[Collected data]
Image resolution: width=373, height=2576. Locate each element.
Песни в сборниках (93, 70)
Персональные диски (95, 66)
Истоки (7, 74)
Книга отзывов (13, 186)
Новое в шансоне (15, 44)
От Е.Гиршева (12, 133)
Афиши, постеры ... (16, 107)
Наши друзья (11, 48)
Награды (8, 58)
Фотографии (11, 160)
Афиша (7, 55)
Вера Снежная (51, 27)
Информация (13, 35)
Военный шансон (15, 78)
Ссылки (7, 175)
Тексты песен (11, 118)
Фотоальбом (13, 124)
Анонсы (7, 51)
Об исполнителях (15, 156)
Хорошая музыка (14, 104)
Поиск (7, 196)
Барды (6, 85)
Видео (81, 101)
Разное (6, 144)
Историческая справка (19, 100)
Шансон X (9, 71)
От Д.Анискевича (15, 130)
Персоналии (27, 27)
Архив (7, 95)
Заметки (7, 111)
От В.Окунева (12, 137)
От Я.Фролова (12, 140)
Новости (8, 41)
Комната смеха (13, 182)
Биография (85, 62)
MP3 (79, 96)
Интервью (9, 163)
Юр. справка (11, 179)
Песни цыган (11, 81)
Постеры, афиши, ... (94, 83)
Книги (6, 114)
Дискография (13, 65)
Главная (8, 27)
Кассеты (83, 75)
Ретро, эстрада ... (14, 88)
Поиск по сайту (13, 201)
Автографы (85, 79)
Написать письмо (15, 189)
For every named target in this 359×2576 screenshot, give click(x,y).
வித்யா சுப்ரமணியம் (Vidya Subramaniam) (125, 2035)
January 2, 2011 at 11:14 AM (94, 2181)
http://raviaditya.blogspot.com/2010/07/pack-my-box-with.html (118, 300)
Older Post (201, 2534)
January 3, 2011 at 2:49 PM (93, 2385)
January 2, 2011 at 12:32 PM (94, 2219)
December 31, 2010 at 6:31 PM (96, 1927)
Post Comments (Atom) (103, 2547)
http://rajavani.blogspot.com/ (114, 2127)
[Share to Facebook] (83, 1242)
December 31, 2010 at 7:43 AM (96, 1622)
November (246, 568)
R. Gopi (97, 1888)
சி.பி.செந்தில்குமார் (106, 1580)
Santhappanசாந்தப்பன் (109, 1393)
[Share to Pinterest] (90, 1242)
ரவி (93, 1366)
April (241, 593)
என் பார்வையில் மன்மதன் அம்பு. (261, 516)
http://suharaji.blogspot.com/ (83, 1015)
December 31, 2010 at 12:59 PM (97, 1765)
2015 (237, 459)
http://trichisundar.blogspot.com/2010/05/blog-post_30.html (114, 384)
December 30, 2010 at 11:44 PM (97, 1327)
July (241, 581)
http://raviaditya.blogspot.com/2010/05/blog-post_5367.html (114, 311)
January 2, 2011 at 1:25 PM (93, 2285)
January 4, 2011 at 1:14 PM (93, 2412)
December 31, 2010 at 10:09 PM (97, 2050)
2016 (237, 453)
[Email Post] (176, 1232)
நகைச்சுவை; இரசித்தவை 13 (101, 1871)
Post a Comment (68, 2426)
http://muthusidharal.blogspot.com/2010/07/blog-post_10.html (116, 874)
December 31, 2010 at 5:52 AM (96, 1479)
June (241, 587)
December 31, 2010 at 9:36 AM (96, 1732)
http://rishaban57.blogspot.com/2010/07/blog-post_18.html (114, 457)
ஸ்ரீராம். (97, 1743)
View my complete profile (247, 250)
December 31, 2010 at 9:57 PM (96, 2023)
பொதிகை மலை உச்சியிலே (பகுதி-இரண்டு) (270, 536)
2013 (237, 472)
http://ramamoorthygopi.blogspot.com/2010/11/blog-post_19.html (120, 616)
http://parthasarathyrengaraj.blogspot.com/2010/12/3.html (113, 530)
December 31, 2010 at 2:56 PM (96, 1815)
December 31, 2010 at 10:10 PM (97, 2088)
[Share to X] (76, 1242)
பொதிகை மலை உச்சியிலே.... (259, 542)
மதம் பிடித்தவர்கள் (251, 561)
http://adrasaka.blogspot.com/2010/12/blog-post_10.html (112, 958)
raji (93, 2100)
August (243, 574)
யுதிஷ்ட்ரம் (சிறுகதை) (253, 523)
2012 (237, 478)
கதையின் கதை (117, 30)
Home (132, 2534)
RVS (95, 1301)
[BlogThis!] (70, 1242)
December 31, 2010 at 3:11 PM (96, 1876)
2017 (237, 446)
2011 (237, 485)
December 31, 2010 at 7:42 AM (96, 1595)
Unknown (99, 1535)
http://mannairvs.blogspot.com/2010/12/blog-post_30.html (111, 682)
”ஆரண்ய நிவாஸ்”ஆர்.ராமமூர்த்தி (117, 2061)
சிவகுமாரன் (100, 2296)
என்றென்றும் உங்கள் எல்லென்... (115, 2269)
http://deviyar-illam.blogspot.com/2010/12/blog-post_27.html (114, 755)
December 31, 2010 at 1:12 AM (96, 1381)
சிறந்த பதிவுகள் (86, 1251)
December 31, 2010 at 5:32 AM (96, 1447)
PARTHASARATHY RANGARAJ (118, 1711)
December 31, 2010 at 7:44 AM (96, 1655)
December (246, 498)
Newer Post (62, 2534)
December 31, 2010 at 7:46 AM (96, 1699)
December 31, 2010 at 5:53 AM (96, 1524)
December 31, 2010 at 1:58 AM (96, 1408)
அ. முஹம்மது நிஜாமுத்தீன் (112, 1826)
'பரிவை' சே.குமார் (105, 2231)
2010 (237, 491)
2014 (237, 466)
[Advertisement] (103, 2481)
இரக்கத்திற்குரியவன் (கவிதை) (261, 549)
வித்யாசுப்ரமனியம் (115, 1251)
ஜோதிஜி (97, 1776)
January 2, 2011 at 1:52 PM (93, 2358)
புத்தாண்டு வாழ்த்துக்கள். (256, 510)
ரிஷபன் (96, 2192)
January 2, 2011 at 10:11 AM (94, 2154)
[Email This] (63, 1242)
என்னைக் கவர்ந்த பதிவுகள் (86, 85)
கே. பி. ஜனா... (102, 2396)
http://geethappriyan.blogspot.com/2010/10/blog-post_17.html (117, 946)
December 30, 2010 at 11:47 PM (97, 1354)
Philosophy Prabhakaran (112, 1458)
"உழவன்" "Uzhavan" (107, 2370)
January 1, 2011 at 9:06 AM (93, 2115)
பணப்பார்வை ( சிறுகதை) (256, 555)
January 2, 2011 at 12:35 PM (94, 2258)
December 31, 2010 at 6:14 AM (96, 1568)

# What is expected:
Show the lines above that include "January".

# Response to the task:
January 2, 2011 at 11:14 AM (94, 2181)
January 3, 2011 at 2:49 PM (93, 2385)
January 2, 2011 at 12:32 PM (94, 2219)
January 2, 2011 at 1:25 PM (93, 2285)
January 4, 2011 at 1:14 PM (93, 2412)
January 2, 2011 at 1:52 PM (93, 2358)
January 2, 2011 at 10:11 AM (94, 2154)
January 1, 2011 at 9:06 AM (93, 2115)
January 2, 2011 at 12:35 PM (94, 2258)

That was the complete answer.